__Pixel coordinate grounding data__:
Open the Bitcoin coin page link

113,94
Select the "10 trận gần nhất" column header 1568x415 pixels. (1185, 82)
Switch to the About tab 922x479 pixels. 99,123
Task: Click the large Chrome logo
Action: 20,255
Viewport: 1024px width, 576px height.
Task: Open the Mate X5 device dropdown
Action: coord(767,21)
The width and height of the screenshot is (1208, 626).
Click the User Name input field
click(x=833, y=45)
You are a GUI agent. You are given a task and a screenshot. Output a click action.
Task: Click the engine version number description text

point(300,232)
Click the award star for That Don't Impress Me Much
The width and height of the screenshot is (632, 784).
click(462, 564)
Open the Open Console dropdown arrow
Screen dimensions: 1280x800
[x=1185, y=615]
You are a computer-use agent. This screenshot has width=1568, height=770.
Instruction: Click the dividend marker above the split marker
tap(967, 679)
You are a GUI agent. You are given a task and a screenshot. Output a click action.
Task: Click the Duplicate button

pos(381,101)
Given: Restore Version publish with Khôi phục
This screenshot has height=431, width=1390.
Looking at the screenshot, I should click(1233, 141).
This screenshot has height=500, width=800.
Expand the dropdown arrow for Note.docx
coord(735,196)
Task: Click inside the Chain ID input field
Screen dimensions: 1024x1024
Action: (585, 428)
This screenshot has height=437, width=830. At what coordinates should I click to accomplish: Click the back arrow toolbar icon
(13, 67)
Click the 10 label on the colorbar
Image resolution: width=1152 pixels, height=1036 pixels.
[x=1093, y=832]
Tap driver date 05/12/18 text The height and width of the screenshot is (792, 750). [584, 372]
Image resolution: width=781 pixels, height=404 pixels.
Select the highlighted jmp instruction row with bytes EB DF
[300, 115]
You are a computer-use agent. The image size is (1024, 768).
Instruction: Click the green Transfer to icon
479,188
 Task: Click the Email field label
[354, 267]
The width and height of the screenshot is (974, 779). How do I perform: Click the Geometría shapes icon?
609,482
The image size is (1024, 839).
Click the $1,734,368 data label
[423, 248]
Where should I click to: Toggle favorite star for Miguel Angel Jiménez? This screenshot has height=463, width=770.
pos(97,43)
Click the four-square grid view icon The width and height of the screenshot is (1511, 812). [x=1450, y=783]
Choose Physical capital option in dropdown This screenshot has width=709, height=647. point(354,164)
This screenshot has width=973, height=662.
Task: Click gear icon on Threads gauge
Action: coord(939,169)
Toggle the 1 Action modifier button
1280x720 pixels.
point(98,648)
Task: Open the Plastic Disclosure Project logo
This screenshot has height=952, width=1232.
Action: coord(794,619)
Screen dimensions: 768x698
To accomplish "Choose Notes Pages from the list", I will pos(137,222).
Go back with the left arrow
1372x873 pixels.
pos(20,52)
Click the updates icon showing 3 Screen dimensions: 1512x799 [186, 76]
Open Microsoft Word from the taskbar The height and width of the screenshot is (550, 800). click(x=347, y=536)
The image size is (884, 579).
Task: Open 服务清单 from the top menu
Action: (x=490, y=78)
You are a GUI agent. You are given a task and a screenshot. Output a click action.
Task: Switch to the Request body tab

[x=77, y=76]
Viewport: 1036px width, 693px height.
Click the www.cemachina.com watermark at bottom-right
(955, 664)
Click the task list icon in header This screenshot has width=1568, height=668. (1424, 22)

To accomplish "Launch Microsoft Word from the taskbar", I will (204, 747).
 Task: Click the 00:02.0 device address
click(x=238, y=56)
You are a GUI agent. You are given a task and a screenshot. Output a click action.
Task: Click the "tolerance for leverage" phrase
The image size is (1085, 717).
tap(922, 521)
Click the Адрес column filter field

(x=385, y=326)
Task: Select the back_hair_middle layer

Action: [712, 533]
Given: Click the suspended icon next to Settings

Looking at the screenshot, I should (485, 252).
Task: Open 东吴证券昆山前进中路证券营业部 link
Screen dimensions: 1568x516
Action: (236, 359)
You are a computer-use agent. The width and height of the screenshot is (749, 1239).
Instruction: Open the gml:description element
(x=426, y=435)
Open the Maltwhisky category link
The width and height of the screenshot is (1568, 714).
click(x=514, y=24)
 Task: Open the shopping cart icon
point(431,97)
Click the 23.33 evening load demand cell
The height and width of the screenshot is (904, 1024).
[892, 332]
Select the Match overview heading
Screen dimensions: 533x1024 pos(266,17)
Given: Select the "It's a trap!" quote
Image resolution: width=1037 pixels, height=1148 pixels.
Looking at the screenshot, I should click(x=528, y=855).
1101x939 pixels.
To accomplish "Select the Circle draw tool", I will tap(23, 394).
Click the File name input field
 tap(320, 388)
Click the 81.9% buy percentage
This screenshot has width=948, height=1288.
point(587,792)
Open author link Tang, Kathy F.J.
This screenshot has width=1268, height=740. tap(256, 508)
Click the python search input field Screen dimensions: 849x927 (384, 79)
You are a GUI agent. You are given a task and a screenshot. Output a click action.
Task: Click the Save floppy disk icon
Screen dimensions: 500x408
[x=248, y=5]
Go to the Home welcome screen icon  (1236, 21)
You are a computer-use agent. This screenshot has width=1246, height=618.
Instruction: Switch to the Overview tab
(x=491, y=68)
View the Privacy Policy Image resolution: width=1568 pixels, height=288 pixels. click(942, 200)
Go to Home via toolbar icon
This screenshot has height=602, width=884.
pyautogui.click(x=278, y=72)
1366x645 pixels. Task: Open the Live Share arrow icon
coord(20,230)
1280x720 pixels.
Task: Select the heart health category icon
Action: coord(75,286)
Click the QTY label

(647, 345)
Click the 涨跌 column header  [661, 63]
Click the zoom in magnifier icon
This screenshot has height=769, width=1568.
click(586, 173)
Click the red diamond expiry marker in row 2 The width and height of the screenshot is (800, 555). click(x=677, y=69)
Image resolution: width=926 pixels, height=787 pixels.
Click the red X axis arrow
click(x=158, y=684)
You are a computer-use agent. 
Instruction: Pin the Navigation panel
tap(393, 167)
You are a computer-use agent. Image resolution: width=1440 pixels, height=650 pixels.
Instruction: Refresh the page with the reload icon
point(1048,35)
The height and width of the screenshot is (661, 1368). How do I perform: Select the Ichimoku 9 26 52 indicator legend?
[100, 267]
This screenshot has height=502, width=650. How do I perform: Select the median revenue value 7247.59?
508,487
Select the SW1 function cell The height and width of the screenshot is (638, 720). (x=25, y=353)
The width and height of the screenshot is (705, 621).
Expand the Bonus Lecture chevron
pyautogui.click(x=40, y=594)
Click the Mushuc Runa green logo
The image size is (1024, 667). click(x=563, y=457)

__WHAT NEEDS TO BE DONE__:
Take each line above that holds the string "computer" and copy it.

__WRITTEN ANSWER__:
You are a computer-use agent. This screenshot has width=1568, height=770.
You are a computer-use agent. The image size is (1024, 768).
You are a computer-use agent. The width and height of the screenshot is (749, 1239).
You are a computer-use agent. This screenshot has width=1246, height=618.
You are a computer-use agent. 
You are a computer-use agent. Image resolution: width=1440 pixels, height=650 pixels.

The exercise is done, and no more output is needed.